Today’s SOTA LLMs basically don't have an autonomous learning capability analogous to the above. Sure, people do all sorts of cool tricks with the context window, but people don’t know how to iteratively make the weights better and better without limit, in a way that’s analogous to to AlphaZero doing self-play or a human mathematicians doing math. Like, you can run more epochs on the same training data, but it rapidly plateaus. You can do the Huang et al. thing in an infinite loop, but I think it would rapidly go off the rails.

I don’t want to publicly speculate on what it would take for autonomous learning to take off in LLMs—maybe it’s “just more scale” + the Huang et al. thing, maybe it’s system-level changes, maybe LLMs are just not fit for purpose and we need to wait for the next paradigm. Whatever it is, IMO it’s a thing we’ll have eventually, and don’t have right now.

So I propose “somebody gets autonomous learning to work stably for LLMs (or similarly-general systems)” as a possible future fast-takeoff scenario.

In the context of the OP fast-takeoff scenarios, you wrote “Takeoff is less abrupt; Takeoff becomes easier to navigate; Capabilities gains are less general”. I’m not sure I buy any of those for my autonomous-learning fast-takeoff scenario. For example, AlphaZero was one of the first systems of that type that anyone got to work at all, and it rocketed to superhuman; that learning process happened over days, not years or decades; and presumably “getting autonomous learning to work stably” would be a cross-cutting advance not tied to any particular domain.

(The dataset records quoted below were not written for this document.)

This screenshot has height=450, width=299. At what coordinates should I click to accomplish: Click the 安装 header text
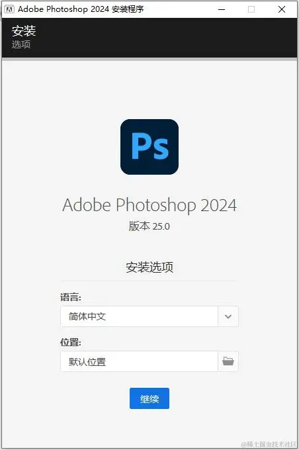[x=24, y=31]
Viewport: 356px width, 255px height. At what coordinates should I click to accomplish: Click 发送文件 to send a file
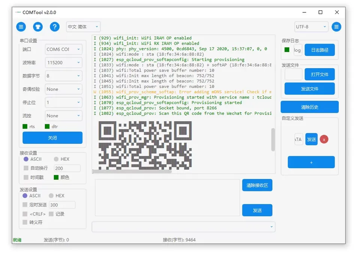pyautogui.click(x=310, y=89)
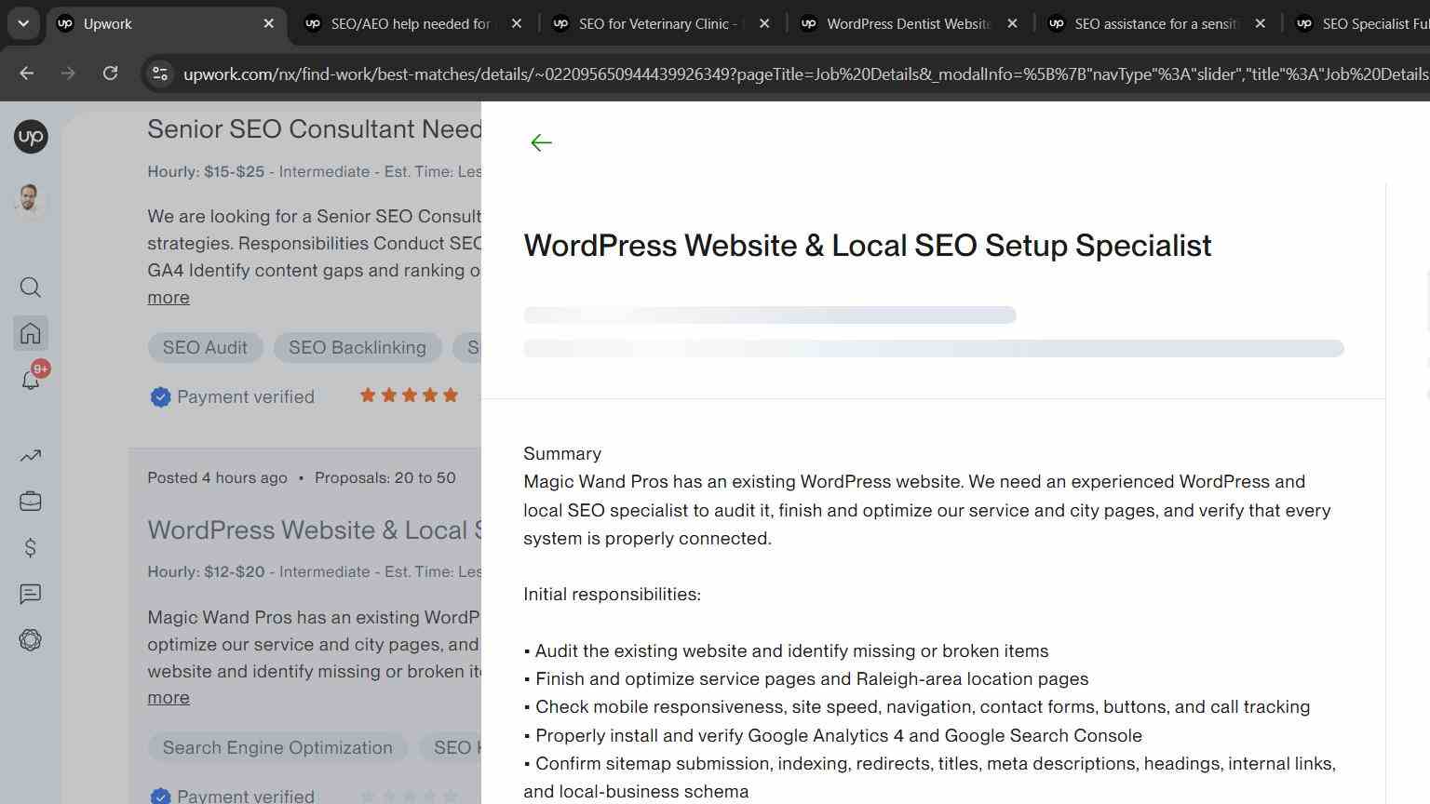Select the Search Engine Optimization skill tag

pyautogui.click(x=277, y=747)
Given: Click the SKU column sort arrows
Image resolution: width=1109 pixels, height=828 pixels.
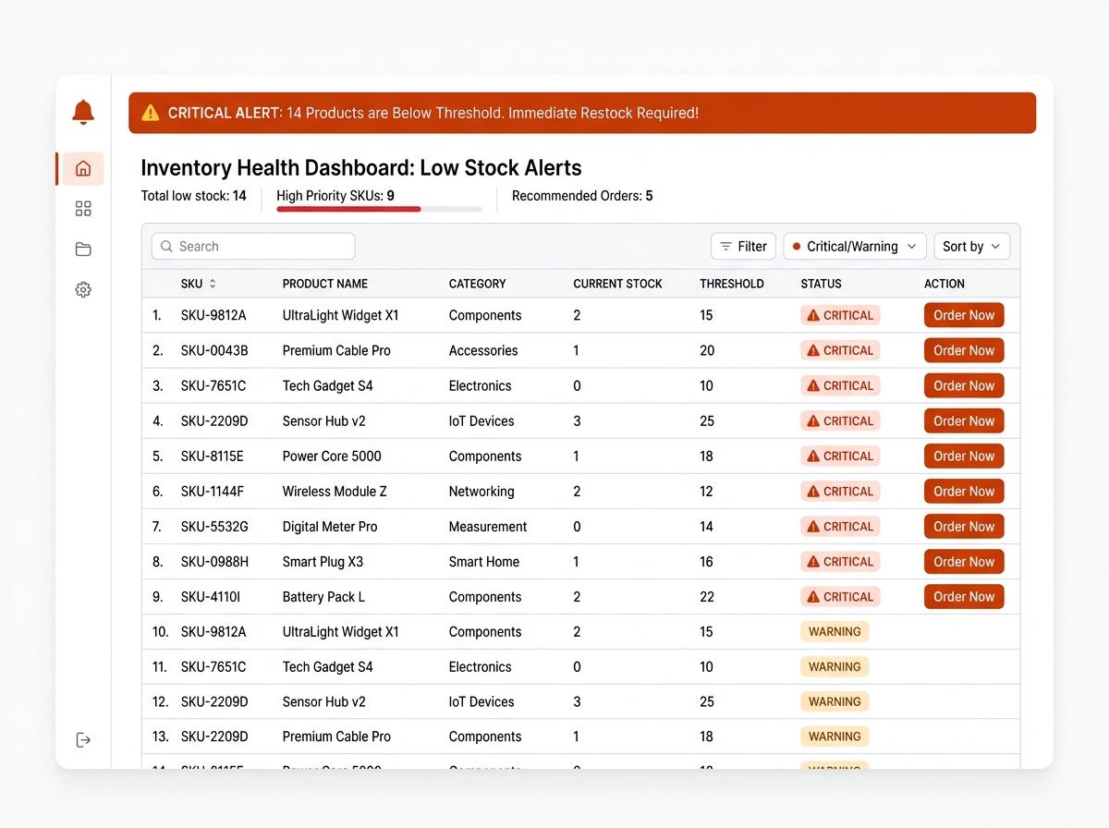Looking at the screenshot, I should pos(213,284).
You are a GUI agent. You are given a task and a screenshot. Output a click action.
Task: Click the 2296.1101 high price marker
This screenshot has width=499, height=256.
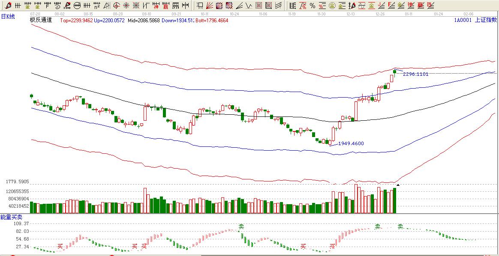coord(415,74)
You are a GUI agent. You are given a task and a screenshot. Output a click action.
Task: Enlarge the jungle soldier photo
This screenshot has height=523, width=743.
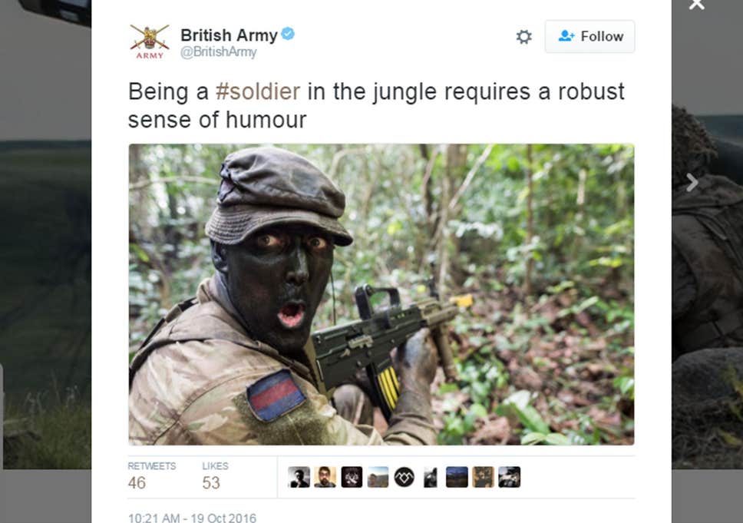[381, 294]
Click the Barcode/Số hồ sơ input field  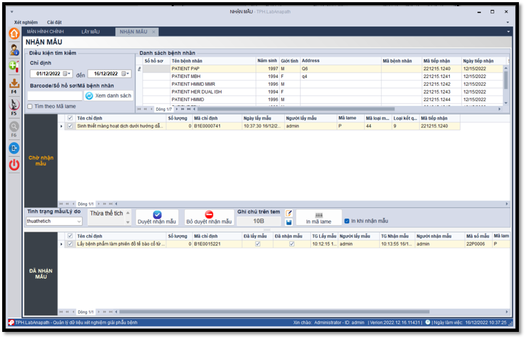[x=55, y=96]
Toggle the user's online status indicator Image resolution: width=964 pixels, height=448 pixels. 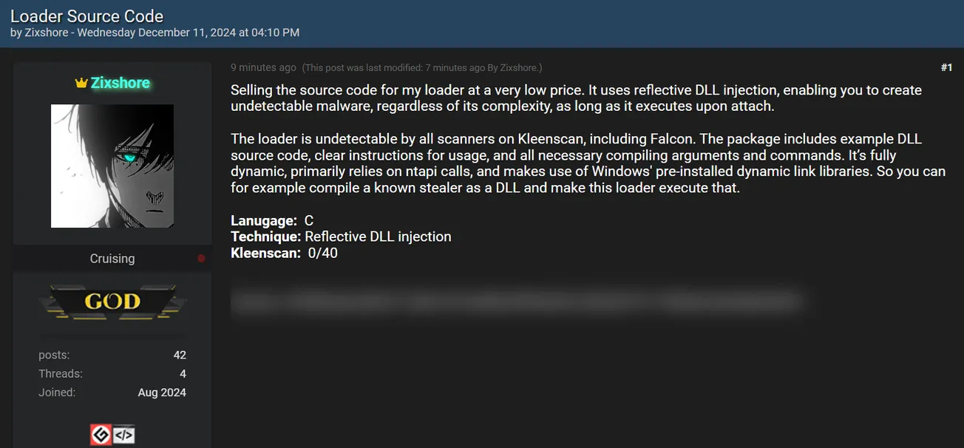(x=201, y=258)
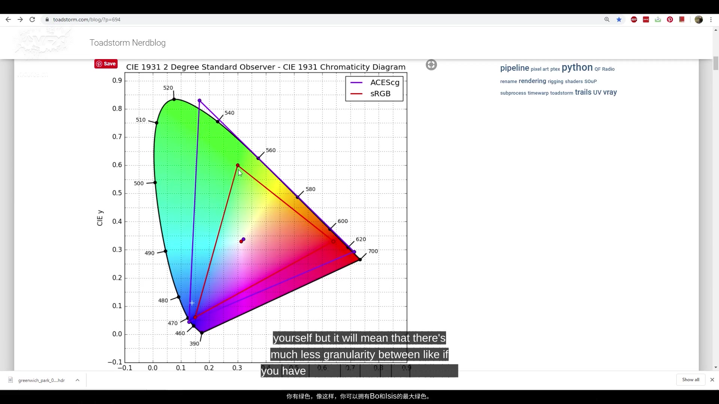The height and width of the screenshot is (404, 719).
Task: Reload the toadstorm page
Action: (32, 19)

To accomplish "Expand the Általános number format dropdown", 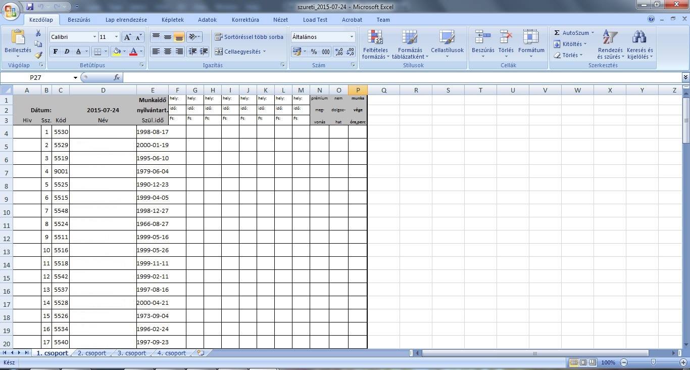I will pyautogui.click(x=352, y=37).
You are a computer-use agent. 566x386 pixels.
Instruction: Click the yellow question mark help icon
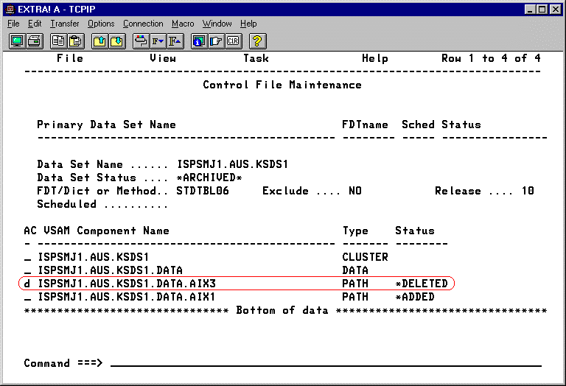click(x=258, y=41)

So I propose “somebody gets autonomous learning to work stably for LLMs (or similarly-general systems)” as a possible future fast-takeoff scenario.

Broadly speaking, autonomous learning doesn't seem particularly distinguished relative to supervised learning unless you have data limitations. For instance, suppose that data doesn't run out despite scaling and autonomous learning is moderately to considerably less efficient than supervised learning. Then, you'd just do supervised learning. Now, we can imagine fast takeoff scenarios where:

Scaling runs into data limitations
no one can think of any autonomous learning techniques for years
finally someone finds an algorithms which works really well (prior to anyone finding an algorithm which only works ok)
this results in a huge effective compute overhang
people are able to effectively scaleup by 100x in short period and this is sufficient to achieve takeover capable AIs.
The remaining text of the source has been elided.